Timeouts on "Starting to lock all tables..."

We are trying to use innobackupex to backup our MySql 5.1 instance that is used for our Zarafa email server. The zarafa database is all innodb and I’m using the --rsync option. Maybe 95% of the time when the incremental backup is run we have a time out. Additionally looking at the zarafa server logs its having difficulty at this time accessing the database. I’ve tried shutting down httpd to eliminate the traffic from ActiveSync phones on push but we still have the problem. It’s run at 2am in the morning.

Here’s a snippet of the failed part of the backup

130619 02:33:49 innobackupex: Finished a prep copy of non-InnoDB tables and files

130619 02:33:49 innobackupex: Starting to lock all tables…
innobackupex: Error: Connection to mysql child process (pid=9774) timedout. (Time limit of 900 seconds exceeded. You may adjust time limit by editing the value of parameter “$mysql_response_timeout” in this script.) while waiting for reply to MySQL request: ‘FLUSH TABLES WITH READ LOCK;’ at /usr/bin/innobackupex line 386.
Starting httpd: [ OK ]

I’m not really inclined to increase the timeout above the 15min default. I’m not sure if I can use --no-lock due to the restriction of no DDL. I’m pretty sure there is some small chance of ALTER statements being issued.

Here’s my incremental command line, os is Oracle Linux 6.4.
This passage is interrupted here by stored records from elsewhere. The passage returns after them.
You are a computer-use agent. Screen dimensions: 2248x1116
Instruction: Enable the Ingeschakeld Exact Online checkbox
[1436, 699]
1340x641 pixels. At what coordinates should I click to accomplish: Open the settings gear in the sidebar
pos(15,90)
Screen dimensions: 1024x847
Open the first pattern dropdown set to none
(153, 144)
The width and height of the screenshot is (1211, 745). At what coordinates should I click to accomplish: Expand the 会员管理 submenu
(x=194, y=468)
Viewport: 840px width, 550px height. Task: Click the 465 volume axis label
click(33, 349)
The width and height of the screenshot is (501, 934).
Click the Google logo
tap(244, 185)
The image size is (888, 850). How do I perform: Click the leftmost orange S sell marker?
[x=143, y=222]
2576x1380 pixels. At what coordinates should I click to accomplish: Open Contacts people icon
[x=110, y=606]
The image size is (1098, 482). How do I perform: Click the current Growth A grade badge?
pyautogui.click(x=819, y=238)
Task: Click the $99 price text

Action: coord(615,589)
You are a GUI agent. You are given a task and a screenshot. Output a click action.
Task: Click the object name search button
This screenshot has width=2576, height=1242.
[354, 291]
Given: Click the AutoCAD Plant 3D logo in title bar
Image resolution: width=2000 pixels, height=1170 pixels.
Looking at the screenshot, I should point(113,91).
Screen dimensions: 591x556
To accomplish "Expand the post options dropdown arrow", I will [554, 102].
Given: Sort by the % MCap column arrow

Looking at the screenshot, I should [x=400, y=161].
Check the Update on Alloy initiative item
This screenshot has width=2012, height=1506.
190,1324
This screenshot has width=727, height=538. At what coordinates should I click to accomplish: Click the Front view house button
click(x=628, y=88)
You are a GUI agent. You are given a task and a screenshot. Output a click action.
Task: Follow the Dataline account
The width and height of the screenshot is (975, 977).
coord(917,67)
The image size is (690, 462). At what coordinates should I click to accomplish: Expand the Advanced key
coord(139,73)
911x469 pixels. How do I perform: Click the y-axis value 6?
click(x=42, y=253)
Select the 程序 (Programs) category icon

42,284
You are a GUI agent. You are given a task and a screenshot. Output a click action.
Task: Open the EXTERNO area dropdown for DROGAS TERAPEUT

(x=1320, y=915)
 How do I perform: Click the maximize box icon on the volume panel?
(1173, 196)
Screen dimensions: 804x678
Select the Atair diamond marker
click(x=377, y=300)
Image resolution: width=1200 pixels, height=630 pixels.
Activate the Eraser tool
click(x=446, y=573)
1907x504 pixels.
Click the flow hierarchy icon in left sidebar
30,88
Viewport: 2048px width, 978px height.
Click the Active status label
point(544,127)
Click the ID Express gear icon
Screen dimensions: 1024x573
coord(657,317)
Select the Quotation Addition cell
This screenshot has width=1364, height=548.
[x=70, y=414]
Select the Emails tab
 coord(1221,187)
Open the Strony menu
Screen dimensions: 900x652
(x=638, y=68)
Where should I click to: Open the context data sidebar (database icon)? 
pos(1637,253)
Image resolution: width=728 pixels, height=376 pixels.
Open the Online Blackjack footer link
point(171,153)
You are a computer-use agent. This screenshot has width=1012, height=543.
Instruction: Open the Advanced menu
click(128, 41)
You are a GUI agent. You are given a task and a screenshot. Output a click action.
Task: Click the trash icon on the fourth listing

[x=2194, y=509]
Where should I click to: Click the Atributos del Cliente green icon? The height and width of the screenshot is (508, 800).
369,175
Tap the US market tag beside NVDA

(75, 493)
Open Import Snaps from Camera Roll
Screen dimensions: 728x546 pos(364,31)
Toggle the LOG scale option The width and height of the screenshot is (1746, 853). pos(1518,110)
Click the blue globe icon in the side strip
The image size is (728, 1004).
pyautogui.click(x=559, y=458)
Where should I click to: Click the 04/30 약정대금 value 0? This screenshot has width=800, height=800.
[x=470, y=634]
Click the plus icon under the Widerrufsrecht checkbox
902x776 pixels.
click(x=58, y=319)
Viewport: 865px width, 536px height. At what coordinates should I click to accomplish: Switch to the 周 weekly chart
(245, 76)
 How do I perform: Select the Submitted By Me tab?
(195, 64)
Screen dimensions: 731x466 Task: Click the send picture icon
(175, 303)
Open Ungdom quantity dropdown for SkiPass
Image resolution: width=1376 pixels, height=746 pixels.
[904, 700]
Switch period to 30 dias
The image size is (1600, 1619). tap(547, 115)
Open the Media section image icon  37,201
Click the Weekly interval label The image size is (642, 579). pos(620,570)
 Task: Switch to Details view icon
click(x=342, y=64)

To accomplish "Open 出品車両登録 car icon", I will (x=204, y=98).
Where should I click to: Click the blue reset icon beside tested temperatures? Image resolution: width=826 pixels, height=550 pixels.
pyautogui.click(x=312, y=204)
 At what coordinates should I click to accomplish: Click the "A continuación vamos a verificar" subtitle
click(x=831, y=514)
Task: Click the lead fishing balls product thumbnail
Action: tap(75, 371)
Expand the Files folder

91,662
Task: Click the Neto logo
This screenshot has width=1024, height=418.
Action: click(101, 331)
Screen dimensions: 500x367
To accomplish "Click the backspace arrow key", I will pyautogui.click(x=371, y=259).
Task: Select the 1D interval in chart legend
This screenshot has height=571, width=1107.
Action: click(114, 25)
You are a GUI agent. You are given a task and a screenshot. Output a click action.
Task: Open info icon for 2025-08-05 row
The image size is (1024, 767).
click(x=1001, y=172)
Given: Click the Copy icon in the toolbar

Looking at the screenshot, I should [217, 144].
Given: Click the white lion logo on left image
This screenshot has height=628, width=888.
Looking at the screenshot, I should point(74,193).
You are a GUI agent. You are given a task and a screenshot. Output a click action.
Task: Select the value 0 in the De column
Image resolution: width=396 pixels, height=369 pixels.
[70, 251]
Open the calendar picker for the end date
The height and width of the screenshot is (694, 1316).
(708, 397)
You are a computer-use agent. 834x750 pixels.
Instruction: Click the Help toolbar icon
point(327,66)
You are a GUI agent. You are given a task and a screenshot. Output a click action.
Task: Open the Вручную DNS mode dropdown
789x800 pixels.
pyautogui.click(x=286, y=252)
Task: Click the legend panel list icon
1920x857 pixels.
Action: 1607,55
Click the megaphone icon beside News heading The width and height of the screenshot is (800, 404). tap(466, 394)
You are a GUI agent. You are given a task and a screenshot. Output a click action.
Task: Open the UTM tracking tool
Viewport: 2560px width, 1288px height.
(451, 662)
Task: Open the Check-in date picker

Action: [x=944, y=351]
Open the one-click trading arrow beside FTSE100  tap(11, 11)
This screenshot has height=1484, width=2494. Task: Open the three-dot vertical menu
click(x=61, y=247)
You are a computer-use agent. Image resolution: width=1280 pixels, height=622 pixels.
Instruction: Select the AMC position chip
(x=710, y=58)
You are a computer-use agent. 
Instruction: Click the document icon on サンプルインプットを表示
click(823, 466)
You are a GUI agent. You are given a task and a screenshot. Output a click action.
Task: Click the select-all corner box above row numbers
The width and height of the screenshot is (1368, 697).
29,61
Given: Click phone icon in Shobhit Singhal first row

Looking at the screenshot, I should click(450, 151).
innobackupex --rsync --no-timestamp --incremental --user=xxx --password=xxx /mailbackup/db/$dayno --incremental-basedir=/mailbackup/db/$prevd

Any advice?

If the backup is failing on FLUSH TABLES WITH READ LOCK, make sure there is no long running transaction on the server when you run the backup. Otherwise, if it cannot acquire the read lock on ANY table, it will timeout.

Another option would be to setup a slave database to perform the backup on. If locking is still an issue on the slave, you could simply stop replication, take the backup, and then re-start replication after the backup is successful.

As for troubleshooting your existing setup, try running a “show engine innodb status \G” while your backup is running to see what is happening in regards to the locking.

Hey @deisenlord, saying you would prefer not to change the timeout but are you aware it’s at session scope not global?

Some good ideas here, thanks. I’ve also been grep’ing though my binary logs looking for DDL and haven’t found any yet so maybe no lock is a possibility.